* **Exercise aim**:
Using the listing below, show all lines that hold the word "Task".

* **Provided data**:
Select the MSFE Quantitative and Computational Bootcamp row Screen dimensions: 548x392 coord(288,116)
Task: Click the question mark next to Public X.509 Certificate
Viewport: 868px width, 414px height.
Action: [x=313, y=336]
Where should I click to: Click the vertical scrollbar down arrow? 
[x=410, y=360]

--

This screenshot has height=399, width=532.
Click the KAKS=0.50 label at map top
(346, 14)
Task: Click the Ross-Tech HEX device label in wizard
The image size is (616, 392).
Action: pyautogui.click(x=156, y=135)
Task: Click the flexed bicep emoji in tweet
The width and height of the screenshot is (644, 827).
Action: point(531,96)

* **Response below**:
Task: Click the question mark next to Public X.509 Certificate
Task: Click the Ross-Tech HEX device label in wizard
Task: Click the flexed bicep emoji in tweet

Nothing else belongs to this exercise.